On the Subject of ADHD, ASD, SCHIZO EFFECT, BIPOLAR, AUTISM and Alternative ways of seeing, being & believing
On the Subject of ADHD, ASD, SCHIZO EFFECT, NUTS and other alternative ways of seeing, being & believing
Concerning ADHD & ASD – there are no clear boundaries with this and many other conditions and the approach taken by any professionals can be good, bad or indifferent (in the kids terms), whether these ‘condition’ exist for that child or not. That is also true of serious adult conditions like; ASD (Spectrum Disorder), Schizophrenia, Autism and others, which are describe as incurable. And yet, I have frequently helped people overcome some of these. This is achieve by ‘Reframing’ the problems; asking new questions and genuinely seeing new solutions, which fit with the person’s experiences and their conceptualisations.

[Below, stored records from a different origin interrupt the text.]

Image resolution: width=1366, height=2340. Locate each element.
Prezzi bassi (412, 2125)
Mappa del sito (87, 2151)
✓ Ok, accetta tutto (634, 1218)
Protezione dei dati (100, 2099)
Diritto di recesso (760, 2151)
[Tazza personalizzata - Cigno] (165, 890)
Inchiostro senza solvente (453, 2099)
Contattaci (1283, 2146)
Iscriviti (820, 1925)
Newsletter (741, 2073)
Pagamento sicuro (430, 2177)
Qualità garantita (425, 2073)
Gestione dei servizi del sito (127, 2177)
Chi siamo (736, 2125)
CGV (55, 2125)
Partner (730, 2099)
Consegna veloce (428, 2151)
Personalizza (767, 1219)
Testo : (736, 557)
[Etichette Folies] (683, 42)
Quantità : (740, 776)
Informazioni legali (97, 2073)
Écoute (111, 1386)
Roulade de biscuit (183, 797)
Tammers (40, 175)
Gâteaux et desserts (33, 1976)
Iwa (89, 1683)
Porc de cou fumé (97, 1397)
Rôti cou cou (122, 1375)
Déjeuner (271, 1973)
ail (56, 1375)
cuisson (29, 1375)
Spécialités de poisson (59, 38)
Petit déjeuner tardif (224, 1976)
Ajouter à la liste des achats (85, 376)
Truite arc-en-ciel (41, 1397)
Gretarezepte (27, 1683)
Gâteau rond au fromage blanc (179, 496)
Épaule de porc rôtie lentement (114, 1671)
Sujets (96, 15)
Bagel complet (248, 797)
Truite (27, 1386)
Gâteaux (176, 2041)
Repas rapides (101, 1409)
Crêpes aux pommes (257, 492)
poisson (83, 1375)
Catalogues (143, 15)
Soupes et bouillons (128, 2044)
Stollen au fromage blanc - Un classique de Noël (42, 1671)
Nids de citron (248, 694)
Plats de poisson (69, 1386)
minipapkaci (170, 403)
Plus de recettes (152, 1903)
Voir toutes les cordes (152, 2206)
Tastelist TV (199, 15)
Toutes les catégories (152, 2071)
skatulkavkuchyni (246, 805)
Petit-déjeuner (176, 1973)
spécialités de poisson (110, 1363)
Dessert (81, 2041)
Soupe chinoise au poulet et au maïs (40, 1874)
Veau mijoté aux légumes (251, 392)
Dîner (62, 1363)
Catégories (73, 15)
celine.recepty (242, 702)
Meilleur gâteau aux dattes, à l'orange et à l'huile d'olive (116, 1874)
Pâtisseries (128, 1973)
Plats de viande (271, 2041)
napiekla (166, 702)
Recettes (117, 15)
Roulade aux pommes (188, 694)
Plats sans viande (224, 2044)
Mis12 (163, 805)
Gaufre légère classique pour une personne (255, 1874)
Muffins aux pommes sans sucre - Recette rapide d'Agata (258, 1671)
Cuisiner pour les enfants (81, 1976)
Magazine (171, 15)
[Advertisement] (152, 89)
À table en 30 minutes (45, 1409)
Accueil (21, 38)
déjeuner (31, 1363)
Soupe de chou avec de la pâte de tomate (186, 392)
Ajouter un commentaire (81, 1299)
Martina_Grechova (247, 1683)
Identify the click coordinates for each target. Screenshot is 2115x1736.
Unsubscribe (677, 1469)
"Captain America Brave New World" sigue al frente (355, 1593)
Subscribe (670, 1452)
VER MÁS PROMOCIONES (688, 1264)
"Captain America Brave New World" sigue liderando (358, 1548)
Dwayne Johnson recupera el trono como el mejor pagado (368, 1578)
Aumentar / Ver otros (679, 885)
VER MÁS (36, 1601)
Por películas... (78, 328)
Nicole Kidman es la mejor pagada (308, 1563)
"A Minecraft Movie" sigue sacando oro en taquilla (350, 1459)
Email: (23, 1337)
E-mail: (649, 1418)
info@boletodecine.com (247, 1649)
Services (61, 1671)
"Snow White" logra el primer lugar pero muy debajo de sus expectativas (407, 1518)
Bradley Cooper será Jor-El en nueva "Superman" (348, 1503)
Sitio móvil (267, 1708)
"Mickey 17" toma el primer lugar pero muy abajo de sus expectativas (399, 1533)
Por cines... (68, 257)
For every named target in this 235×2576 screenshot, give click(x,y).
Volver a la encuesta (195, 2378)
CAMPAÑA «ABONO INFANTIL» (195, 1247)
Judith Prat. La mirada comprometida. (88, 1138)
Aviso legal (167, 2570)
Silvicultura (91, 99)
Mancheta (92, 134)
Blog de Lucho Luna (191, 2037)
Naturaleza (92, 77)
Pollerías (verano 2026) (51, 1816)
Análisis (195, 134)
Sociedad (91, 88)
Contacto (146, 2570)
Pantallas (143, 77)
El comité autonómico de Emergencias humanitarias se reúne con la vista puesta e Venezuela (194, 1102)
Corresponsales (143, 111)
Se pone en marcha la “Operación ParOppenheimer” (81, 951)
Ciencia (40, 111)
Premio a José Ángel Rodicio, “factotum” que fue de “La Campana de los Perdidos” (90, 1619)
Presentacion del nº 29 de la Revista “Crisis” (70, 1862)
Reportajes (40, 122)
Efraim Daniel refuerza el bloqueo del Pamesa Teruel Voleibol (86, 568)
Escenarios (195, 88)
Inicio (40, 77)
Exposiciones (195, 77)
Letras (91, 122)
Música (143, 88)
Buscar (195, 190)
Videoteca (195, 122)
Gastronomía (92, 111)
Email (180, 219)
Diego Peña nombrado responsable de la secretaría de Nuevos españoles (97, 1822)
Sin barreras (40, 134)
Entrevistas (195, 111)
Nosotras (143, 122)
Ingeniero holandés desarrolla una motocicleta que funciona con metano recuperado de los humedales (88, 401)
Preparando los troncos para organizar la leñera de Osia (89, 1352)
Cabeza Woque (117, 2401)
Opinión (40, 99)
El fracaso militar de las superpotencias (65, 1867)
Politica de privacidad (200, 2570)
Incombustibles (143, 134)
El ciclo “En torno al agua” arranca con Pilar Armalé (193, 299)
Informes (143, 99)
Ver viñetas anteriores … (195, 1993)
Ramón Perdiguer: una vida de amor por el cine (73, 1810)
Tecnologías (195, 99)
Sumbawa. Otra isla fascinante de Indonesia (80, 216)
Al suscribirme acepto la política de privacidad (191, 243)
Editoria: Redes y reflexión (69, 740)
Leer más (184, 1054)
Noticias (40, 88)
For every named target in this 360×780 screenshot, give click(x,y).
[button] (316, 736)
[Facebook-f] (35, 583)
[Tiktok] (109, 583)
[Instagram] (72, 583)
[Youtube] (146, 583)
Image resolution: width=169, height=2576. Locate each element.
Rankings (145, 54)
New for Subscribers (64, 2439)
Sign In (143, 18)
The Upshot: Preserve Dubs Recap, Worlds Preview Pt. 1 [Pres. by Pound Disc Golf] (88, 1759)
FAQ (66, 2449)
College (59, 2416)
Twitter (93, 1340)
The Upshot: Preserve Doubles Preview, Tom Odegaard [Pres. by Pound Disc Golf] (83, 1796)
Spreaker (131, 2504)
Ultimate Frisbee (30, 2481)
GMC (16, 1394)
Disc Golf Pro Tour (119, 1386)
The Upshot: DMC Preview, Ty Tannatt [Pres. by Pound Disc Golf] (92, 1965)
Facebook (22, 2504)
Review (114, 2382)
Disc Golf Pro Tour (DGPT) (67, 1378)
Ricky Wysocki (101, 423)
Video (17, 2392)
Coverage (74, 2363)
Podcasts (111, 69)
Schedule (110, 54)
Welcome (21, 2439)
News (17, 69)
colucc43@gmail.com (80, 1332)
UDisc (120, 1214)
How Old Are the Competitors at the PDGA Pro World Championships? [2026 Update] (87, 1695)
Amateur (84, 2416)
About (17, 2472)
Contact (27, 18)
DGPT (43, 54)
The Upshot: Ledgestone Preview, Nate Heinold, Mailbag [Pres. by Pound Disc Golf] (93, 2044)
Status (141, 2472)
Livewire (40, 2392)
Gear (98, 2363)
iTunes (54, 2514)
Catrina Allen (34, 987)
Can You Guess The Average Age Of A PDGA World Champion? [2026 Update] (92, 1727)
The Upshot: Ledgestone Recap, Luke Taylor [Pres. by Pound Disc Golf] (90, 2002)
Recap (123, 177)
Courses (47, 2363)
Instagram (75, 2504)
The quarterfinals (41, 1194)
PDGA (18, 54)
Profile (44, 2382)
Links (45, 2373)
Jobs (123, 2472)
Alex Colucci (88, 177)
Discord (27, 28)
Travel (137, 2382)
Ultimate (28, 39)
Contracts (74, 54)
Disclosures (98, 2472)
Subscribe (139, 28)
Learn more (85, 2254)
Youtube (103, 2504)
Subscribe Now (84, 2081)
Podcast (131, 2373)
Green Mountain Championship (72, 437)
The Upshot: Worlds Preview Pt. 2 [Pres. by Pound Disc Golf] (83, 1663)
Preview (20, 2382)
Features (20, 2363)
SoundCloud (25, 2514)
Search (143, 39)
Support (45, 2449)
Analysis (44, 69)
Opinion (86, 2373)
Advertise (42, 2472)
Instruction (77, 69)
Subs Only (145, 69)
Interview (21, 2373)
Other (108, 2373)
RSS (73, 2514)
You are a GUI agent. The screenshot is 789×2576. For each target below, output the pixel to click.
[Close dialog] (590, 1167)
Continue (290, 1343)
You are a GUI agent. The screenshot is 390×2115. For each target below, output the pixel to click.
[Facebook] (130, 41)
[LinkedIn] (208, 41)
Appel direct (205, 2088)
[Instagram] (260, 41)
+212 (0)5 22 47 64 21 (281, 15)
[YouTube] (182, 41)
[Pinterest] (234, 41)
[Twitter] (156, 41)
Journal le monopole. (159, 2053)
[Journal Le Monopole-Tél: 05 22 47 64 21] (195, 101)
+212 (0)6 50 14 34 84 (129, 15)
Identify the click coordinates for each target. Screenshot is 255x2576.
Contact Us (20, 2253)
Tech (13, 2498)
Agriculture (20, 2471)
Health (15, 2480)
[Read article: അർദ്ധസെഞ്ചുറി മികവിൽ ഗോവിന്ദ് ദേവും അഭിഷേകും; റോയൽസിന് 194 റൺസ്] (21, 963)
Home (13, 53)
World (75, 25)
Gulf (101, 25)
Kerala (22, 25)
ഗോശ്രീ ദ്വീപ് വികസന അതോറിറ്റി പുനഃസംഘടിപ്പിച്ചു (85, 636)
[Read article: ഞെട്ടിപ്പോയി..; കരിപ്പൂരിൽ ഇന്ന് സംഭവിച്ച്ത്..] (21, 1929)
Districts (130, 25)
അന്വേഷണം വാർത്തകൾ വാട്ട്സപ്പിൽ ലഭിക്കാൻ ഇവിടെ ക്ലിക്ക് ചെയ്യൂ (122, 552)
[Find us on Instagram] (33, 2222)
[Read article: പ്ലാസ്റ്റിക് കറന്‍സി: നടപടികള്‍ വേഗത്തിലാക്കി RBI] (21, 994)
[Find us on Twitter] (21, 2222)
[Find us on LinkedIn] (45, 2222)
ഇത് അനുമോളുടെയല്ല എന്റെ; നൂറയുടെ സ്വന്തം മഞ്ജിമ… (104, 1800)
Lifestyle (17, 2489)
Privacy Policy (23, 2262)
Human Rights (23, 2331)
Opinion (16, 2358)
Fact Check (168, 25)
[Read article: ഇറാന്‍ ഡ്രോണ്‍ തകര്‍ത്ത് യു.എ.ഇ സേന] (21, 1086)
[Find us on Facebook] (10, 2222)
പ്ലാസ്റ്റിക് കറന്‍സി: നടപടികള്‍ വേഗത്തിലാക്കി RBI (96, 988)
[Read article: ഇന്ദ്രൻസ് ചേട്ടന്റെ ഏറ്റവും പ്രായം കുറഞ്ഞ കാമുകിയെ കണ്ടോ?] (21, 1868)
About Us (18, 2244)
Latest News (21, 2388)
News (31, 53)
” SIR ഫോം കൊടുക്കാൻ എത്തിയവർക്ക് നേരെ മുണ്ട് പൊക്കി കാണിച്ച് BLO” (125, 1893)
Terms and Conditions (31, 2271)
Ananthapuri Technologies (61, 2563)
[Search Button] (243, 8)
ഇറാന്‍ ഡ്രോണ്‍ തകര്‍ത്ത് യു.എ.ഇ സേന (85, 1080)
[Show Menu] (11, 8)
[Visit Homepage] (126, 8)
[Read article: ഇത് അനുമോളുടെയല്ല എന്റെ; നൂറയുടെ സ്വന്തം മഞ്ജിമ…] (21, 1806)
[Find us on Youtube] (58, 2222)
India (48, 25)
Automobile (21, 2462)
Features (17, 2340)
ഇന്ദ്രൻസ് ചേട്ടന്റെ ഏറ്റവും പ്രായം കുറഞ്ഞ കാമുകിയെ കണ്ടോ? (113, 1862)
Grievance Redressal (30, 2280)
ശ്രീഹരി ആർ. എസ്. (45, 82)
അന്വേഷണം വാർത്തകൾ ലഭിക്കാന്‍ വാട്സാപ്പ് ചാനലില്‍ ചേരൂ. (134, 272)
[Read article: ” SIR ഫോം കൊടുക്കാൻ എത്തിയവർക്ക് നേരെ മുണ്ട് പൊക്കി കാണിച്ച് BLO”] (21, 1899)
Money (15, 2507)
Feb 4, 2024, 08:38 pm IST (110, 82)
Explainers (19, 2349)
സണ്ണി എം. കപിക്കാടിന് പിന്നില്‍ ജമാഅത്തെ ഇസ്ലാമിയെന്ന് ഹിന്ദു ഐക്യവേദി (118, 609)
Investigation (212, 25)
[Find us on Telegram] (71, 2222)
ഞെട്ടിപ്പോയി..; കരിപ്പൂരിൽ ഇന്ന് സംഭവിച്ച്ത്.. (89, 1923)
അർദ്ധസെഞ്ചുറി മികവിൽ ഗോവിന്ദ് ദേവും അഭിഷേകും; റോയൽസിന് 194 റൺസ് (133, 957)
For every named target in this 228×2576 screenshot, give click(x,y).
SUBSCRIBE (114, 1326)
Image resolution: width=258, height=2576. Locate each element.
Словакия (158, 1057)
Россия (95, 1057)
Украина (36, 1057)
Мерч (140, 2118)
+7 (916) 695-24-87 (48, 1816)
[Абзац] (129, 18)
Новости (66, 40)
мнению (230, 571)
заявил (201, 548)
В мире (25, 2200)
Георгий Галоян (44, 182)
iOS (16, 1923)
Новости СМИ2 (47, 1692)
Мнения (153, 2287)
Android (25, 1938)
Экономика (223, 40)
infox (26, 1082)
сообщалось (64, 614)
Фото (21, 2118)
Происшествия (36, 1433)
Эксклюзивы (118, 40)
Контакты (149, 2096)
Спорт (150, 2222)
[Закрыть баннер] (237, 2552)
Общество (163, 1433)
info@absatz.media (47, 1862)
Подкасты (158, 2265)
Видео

Reframing is actually quite a simple technique, but a challenging discipline. I use what is call ‘Cognitive Reframing’ which doesn’t say it all. However, this does allow us to focus upon and addresses how we ‘think’ about a problem. It is often the ‘thinking’ that has gone wrong, or gotten out of step. Reframing is simply a process of opening up and looking through a new window (or many windows); opening the doors, letting in some fresh air, sweeping out the rubbish and boxing up the junk (that may be helpful later). It is akin to rearrange the mental furniture in a way that better aides understanding; allowing people to communicate their position & perspective more effectively.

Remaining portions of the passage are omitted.